===== EXTRACTED DATA

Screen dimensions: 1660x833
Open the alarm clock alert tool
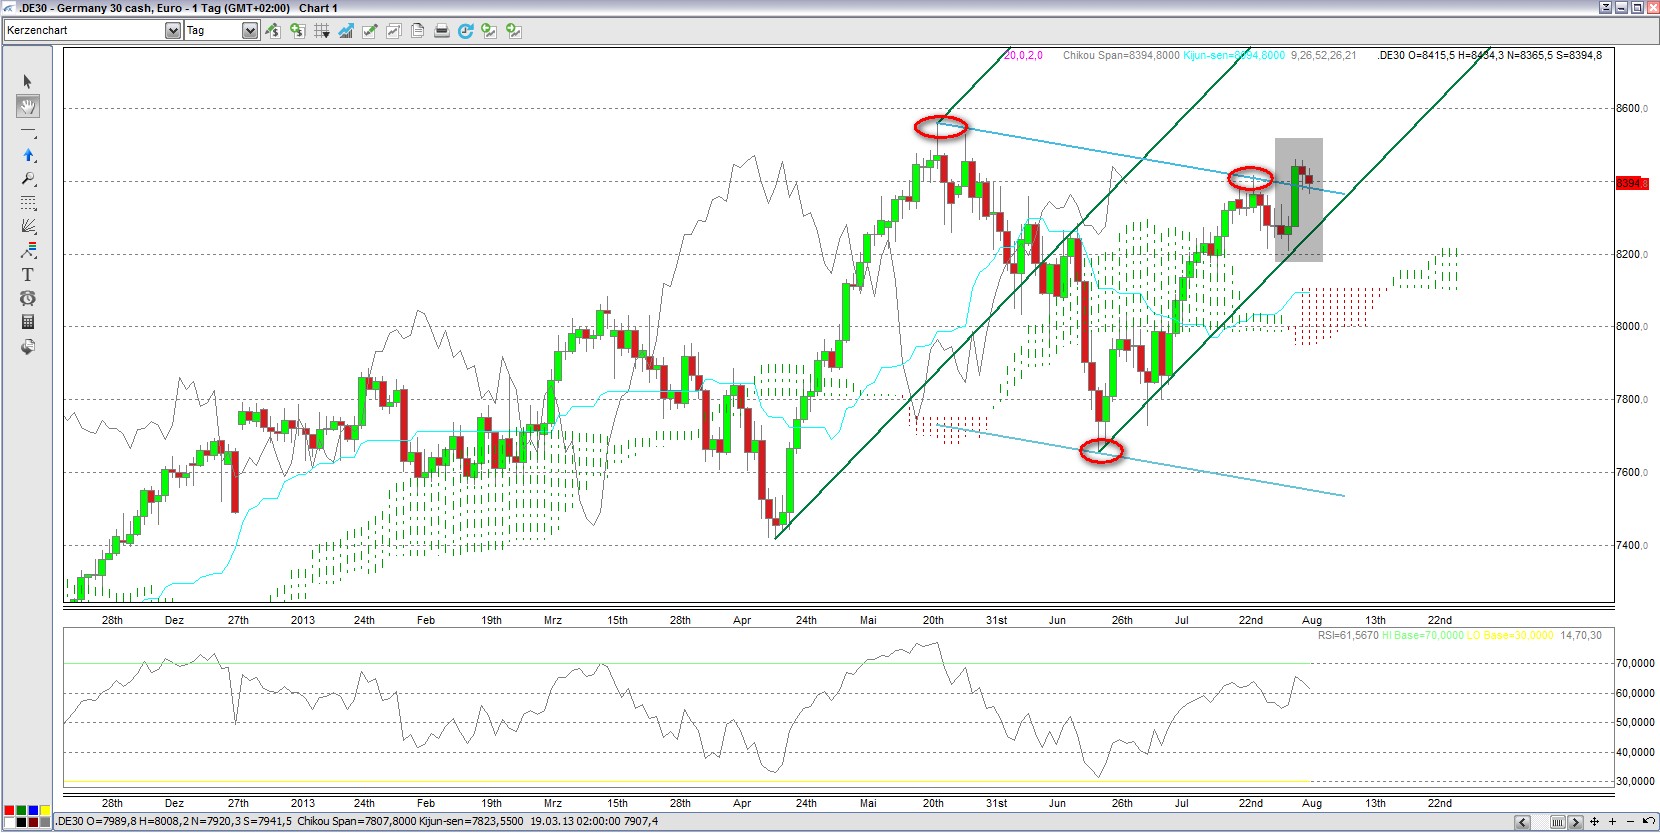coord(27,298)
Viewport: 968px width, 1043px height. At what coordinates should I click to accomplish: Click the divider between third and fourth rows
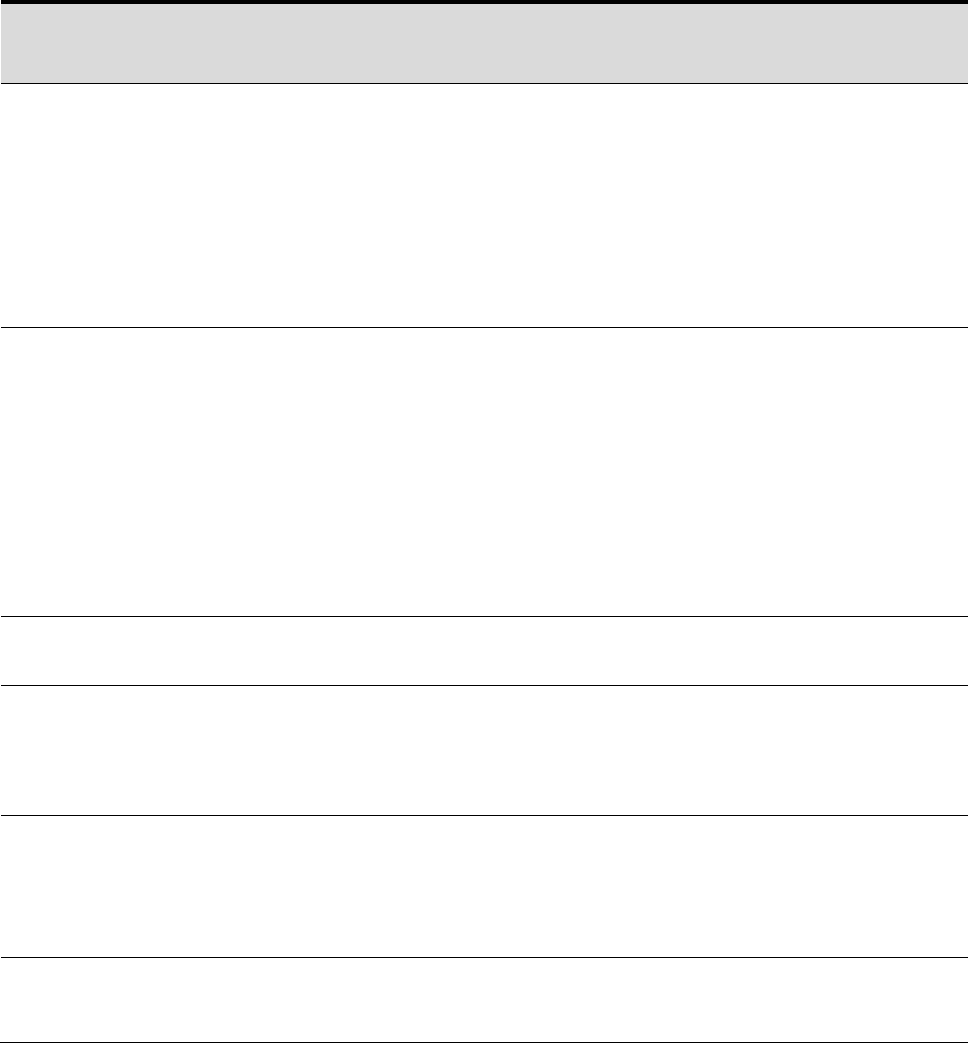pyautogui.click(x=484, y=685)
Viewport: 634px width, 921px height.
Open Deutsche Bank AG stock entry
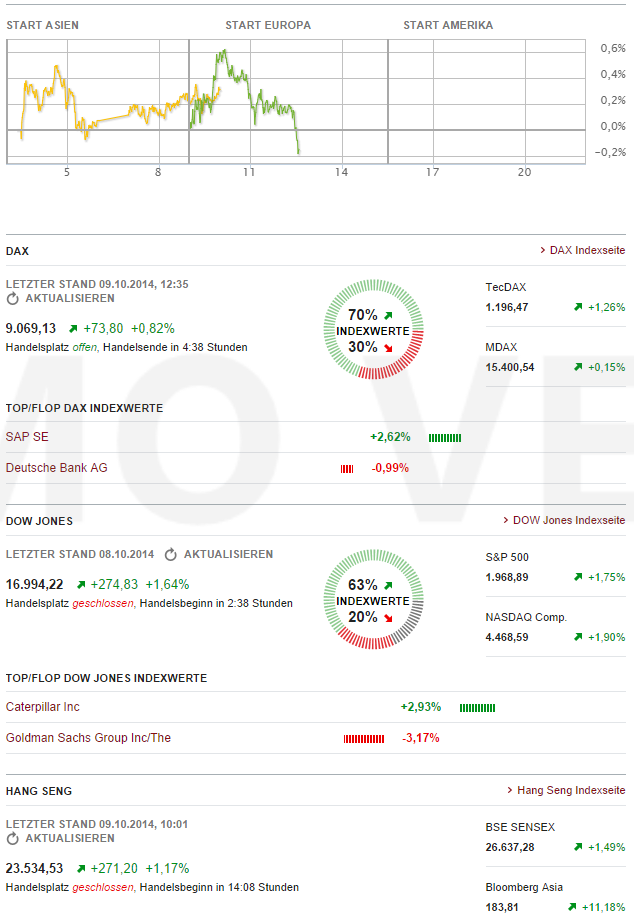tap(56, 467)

==========
===== EXTRACTED DATA

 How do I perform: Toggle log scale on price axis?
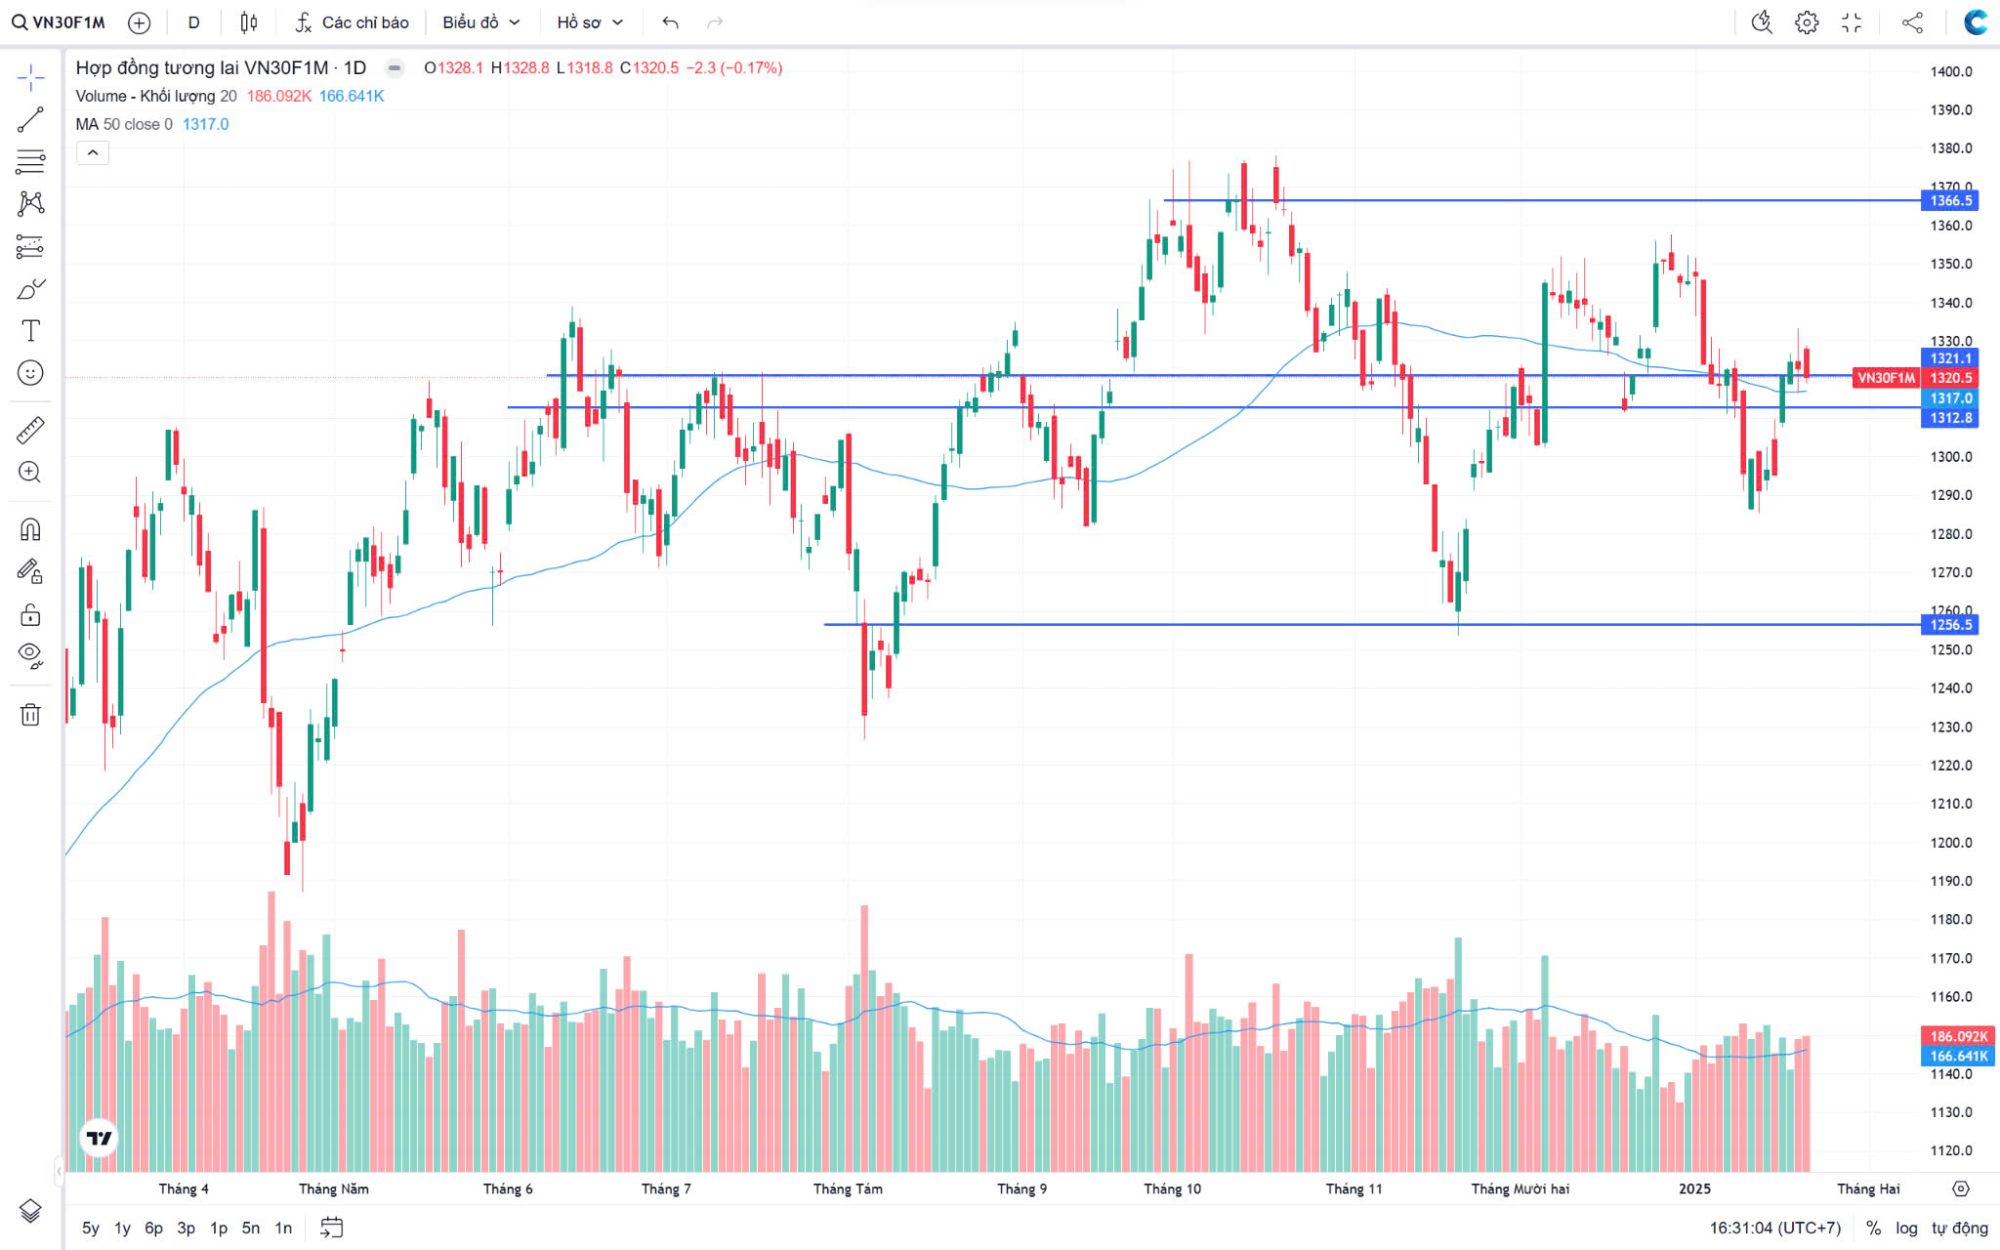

==========
===== EXTRACTED DATA

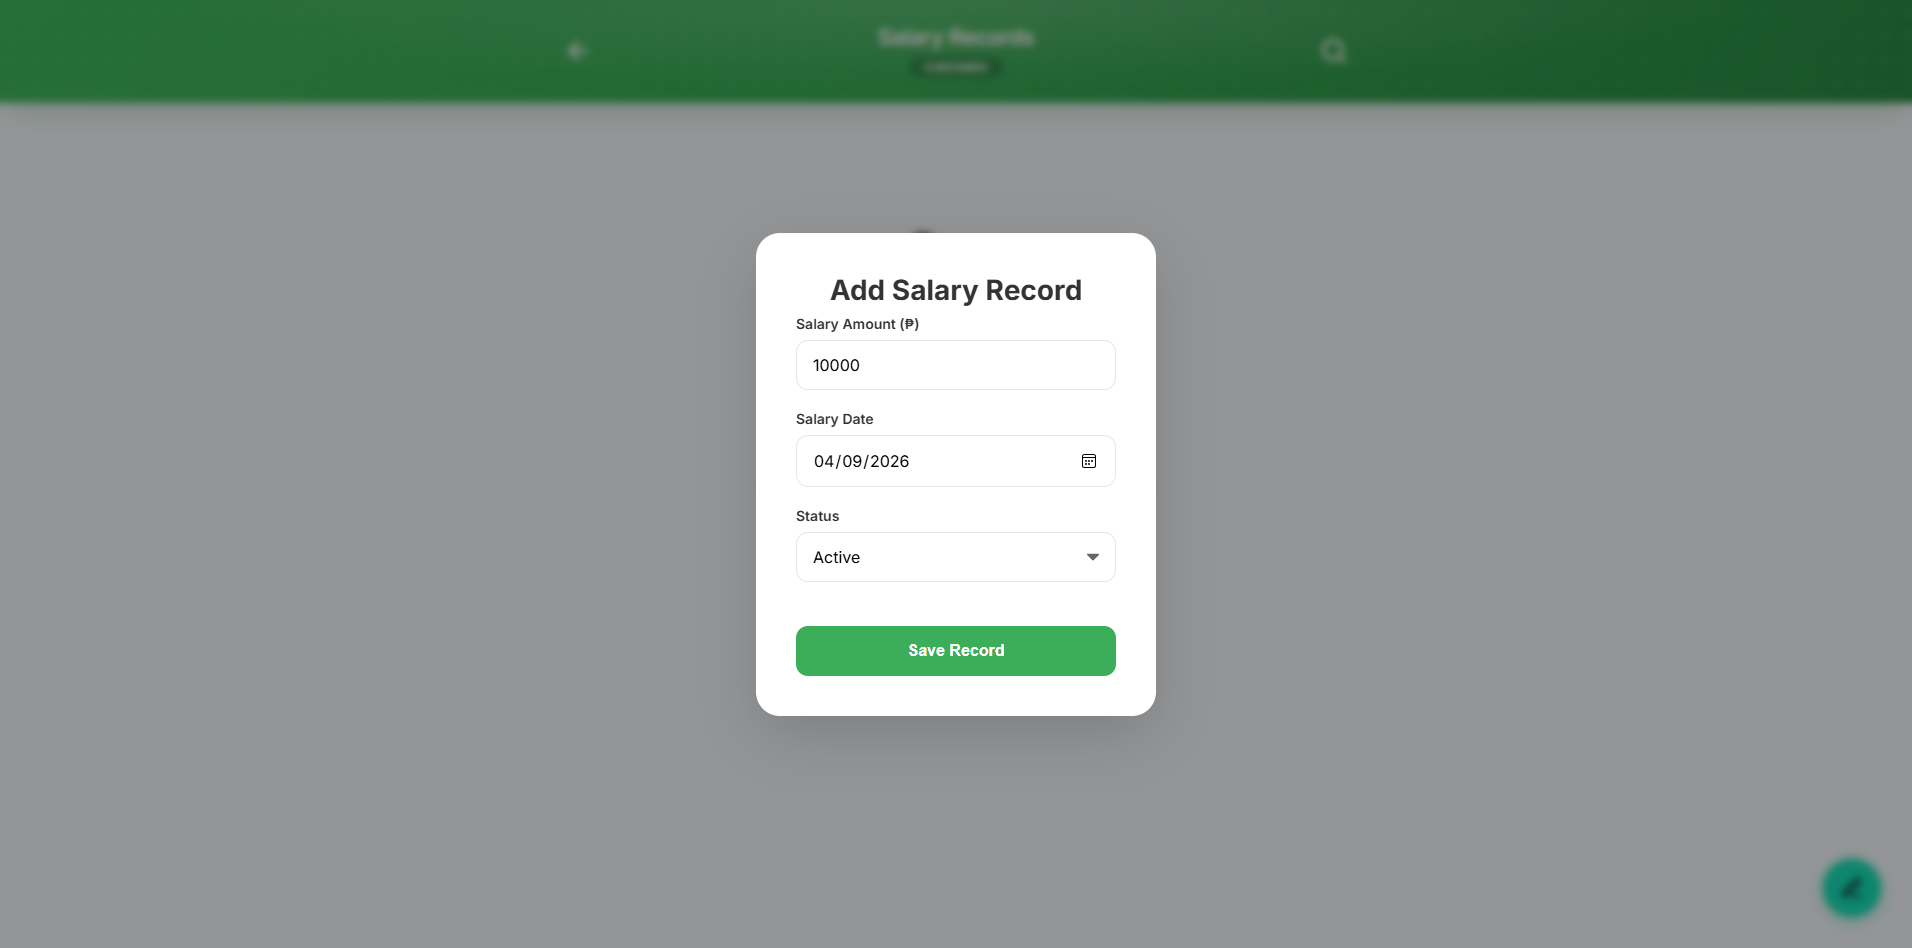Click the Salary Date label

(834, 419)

==========

**WHAT YOU SHOULD DO**
From the data above, return exactly the lines from the one with "Screen dimensions: 1660x833" up to and including the one with "Viewport: 634px width, 921px height.". Pictures do not go in the copy.

**TASK OUTPUT**
Screen dimensions: 1660x833
Open the alarm clock alert tool
coord(27,298)
Viewport: 968px width, 1043px height. At what coordinates should I click to accomplish: Click the divider between third and fourth rows
pyautogui.click(x=484, y=685)
Viewport: 634px width, 921px height.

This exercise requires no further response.